Skills-Coach: A Self-Evolving Skill Optimizer via Training-Free GRPO

arXiv cs.CL / 5/1/2026

📰 NewsSignals & Early TrendsIdeas & Deep AnalysisModels & Research

Key Points

  • Skills-Coach is a new automated framework aimed at improving how LLM-based agents self-evolve and expand their competencies, addressing fragmentation across existing skill sets.
  • The framework combines four modules—diverse task generation, lightweight prompt/code optimization, comparative execution and evaluation, and traceable criteria-based evaluation—to systematically test and upgrade skills.
  • It uses “training-free GRPO” to optimize skills without additional training, with both virtual and real execution modes to support different deployment/testing setups.
  • The approach is validated with Skill-X, a benchmark dataset covering 48 diverse skills, where experiments show broad and significant improvements in skill capability across categories.
  • Overall, Skills-Coach is positioned as a step toward more robust, adaptable LLM agents with comprehensive skill coverage for intelligent applications.

Abstract

We introduce Skills-Coach, a novel automated framework designed to significantly enhance the self-evolution of skills within Large Language Model (LLM)-based agents.
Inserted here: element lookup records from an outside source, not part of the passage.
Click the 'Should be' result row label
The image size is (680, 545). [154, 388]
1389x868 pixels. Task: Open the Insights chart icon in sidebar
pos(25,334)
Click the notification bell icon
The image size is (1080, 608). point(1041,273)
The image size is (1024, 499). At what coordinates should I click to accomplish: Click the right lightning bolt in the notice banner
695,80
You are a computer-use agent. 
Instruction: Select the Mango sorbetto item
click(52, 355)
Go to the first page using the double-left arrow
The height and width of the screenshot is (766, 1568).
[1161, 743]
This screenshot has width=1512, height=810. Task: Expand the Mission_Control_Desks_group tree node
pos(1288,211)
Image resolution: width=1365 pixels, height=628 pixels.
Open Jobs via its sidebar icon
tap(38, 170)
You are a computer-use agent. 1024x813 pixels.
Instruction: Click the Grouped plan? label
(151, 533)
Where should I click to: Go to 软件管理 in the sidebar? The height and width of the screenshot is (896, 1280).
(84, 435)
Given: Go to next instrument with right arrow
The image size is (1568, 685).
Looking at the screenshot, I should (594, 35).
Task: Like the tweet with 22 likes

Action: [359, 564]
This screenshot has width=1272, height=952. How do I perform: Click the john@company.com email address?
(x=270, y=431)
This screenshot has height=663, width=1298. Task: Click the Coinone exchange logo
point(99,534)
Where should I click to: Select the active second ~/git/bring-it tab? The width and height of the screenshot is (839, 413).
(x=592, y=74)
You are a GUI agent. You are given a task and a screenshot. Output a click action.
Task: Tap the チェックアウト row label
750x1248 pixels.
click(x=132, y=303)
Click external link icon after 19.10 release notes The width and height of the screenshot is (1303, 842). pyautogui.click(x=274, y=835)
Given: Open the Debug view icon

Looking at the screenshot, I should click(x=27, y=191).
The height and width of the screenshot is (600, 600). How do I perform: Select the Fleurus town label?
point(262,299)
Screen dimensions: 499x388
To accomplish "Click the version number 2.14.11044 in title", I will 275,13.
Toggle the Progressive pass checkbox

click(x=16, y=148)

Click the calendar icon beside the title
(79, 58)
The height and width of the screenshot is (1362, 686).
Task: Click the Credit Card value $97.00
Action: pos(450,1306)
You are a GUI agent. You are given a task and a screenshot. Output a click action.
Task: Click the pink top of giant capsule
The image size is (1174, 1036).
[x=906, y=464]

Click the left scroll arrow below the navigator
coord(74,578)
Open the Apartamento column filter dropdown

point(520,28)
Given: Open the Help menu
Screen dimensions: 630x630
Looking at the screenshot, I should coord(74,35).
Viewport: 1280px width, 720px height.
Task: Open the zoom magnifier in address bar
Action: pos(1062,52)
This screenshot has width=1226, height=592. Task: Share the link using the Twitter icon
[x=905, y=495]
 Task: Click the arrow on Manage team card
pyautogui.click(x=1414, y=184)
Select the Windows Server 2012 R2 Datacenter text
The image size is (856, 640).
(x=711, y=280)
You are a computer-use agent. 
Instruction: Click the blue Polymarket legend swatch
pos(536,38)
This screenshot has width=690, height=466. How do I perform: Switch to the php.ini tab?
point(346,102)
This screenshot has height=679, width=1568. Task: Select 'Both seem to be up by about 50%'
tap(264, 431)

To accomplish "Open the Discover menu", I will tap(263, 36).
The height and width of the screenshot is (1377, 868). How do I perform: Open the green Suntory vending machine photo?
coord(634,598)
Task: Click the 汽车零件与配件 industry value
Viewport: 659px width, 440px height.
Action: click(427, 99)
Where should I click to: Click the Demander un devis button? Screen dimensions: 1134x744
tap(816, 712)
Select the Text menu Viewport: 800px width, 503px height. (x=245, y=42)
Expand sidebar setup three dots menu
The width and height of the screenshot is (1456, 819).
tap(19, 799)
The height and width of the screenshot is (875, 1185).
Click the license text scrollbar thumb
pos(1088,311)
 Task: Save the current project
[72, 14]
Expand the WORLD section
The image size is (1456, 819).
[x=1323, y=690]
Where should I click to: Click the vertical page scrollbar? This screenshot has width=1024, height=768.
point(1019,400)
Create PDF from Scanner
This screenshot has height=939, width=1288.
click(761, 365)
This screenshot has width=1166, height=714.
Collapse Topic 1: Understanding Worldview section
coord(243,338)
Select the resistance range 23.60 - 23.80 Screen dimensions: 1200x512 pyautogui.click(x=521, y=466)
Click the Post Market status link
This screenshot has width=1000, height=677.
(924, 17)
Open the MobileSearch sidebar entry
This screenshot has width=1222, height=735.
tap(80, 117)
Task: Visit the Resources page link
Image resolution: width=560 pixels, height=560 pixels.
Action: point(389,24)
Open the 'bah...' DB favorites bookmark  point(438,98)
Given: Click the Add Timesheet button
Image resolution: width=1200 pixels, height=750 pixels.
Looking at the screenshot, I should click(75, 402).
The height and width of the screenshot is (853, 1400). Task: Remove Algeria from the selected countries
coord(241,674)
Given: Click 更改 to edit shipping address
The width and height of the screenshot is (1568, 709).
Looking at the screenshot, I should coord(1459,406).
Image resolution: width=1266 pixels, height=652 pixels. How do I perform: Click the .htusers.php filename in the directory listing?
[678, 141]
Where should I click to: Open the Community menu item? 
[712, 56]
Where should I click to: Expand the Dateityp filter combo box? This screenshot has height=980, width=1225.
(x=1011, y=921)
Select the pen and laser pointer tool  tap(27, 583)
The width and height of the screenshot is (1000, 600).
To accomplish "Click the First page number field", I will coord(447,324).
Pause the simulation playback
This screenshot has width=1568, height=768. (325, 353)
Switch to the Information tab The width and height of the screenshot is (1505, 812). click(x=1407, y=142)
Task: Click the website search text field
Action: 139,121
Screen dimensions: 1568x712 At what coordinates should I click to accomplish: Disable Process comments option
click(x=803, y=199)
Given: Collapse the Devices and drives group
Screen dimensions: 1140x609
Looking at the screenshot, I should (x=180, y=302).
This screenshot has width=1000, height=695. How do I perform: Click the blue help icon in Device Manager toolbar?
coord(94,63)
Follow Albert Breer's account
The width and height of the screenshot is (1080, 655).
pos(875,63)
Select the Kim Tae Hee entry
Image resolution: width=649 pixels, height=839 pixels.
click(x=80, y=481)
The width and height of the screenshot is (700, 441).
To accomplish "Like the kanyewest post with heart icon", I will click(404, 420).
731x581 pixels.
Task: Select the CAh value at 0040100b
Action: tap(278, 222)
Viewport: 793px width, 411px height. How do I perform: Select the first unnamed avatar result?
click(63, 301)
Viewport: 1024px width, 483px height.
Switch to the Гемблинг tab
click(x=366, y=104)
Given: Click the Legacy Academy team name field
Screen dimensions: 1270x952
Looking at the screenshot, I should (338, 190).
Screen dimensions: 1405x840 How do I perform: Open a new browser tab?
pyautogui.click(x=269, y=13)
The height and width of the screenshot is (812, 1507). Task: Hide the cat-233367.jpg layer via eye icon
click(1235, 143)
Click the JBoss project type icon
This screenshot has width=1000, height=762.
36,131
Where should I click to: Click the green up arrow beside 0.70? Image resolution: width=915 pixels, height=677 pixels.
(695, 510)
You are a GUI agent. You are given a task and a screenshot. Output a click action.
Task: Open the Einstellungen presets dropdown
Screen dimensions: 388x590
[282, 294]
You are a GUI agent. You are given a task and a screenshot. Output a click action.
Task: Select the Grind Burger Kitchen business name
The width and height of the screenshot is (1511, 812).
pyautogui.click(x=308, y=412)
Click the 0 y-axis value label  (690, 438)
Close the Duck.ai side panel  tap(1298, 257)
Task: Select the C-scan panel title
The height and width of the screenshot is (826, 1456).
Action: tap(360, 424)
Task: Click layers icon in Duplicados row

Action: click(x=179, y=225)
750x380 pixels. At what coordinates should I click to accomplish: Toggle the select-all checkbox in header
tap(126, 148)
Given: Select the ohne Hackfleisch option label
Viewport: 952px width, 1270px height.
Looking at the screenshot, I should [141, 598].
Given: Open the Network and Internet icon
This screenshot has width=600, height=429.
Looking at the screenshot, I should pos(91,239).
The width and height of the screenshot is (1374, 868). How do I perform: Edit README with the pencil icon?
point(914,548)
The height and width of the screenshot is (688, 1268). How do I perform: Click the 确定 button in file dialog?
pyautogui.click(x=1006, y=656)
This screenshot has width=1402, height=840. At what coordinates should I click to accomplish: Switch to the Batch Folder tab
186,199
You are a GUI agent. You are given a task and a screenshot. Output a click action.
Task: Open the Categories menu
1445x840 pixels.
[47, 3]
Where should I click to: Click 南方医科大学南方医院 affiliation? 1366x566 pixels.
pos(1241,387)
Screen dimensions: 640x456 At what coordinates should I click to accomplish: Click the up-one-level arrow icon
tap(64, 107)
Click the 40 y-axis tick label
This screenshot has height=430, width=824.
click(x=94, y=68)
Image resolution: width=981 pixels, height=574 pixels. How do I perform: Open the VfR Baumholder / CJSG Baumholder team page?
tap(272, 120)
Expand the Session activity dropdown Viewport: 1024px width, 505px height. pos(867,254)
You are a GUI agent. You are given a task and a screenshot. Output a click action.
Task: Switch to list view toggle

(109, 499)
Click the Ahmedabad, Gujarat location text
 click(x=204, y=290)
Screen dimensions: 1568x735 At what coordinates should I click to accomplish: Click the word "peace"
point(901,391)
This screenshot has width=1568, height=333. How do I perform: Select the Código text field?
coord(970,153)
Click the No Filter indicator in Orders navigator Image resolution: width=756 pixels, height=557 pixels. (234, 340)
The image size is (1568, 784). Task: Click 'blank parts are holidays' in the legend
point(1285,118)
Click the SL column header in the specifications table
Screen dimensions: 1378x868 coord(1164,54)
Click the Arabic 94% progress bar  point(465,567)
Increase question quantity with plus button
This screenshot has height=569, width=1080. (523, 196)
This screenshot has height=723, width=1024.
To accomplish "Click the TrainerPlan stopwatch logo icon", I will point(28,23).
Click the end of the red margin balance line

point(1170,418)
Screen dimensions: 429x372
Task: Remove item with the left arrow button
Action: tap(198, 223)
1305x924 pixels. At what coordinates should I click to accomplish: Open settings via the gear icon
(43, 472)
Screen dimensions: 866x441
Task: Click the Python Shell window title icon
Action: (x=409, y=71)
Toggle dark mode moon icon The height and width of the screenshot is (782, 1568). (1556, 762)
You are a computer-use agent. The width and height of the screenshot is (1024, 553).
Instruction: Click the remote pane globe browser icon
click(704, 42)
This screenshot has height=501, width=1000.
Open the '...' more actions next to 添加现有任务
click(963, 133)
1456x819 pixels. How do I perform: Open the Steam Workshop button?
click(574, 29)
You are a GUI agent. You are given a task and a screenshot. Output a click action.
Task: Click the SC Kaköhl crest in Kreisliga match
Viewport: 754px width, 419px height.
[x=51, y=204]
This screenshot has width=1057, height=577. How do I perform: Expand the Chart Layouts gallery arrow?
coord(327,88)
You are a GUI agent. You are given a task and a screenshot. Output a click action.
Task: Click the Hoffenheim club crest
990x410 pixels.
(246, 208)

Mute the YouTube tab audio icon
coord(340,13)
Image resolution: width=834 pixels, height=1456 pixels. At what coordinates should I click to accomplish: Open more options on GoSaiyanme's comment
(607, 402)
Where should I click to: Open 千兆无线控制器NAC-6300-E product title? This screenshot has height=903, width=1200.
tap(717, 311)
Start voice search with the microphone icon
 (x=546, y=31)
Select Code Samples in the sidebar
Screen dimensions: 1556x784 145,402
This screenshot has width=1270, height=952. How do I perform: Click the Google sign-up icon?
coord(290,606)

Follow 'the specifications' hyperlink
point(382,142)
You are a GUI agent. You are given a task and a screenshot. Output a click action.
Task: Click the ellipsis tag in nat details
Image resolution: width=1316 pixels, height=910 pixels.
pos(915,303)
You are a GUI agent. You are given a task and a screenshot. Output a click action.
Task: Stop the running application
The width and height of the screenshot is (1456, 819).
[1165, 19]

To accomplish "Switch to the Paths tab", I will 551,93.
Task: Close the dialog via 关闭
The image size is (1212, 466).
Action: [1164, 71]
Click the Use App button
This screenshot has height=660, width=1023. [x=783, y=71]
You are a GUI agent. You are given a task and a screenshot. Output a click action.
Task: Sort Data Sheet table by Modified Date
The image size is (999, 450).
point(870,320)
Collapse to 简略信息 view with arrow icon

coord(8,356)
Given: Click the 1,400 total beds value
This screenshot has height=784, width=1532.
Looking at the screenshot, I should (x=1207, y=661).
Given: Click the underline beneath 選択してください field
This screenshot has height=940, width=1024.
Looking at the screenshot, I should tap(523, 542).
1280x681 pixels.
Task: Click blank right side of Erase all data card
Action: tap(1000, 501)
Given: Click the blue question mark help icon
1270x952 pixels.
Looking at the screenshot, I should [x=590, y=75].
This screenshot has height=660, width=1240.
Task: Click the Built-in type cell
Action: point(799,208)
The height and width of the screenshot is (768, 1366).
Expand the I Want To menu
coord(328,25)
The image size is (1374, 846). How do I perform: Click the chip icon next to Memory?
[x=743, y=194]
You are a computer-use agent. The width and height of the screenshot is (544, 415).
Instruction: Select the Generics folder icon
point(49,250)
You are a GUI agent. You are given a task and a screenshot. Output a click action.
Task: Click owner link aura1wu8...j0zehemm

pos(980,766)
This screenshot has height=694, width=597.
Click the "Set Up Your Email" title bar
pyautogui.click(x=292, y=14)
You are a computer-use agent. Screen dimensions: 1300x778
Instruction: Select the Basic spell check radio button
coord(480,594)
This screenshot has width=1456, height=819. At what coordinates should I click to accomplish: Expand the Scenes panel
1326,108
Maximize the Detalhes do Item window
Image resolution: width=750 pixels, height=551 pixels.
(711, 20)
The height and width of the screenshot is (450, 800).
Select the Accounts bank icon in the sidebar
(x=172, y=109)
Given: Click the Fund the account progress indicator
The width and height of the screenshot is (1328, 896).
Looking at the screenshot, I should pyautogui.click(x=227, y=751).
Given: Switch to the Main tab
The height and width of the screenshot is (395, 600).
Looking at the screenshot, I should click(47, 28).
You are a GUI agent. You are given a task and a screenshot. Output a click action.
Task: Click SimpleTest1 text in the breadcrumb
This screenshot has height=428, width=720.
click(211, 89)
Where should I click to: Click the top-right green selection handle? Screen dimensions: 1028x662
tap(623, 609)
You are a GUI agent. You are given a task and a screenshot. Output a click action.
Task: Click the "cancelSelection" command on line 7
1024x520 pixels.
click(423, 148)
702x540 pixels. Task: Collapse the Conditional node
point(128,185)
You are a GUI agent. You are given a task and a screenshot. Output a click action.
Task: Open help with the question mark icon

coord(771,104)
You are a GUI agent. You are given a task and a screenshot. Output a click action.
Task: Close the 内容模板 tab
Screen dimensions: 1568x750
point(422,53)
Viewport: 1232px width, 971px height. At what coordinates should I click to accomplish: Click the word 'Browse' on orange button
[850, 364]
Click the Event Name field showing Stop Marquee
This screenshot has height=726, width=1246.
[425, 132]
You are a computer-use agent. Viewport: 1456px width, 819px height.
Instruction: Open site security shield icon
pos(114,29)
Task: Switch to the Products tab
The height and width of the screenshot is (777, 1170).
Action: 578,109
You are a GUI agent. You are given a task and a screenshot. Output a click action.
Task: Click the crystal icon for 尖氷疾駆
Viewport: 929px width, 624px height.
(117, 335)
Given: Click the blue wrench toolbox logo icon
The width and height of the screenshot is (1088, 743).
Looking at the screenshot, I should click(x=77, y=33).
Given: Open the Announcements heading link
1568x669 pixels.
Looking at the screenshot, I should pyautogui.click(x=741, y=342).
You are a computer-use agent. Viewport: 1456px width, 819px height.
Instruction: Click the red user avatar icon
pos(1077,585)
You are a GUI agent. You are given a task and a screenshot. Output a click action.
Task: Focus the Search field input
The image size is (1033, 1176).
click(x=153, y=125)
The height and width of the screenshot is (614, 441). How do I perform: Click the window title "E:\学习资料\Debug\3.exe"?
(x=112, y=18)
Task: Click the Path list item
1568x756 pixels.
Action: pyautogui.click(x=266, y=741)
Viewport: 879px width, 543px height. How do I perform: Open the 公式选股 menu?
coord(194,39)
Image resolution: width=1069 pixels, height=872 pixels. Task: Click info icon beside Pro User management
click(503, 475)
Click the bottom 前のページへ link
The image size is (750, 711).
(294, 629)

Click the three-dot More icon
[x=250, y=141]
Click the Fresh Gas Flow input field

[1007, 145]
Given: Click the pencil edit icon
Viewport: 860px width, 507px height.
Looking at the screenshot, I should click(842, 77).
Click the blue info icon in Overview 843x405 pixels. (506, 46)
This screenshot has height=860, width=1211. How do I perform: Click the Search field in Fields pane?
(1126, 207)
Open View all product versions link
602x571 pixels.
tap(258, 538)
Addressing the current fragmentation of the skill ecosystem, Skills-Coach explores the boundaries of skill capabilities, thereby facilitating the comprehensive competency coverage essential for intelligent applications. The framework comprises four core modules: a Diverse Task Generation Module that systematically creates a comprehensive test suite for various skills; a Lightweight Optimization Module dedicated to optimizing skill prompts and their corresponding code; a Comparative Execution Module facilitating the execution and evaluation of both original and optimized skills; and a Traceable Evaluation Module, which rigorously evaluates performance against specified criteria. Skills-Coach offers flexible execution options through its virtual and real modes. To validate its efficacy, we introduce Skill-X, a comprehensive benchmark dataset consisting of 48 diverse skills. Experimental results demonstrate that Skills-Coach achieves significant performance improvements in skill capability across a wide range of categories, highlighting its potential to advance the development of more robust and adaptable LLM-based agents.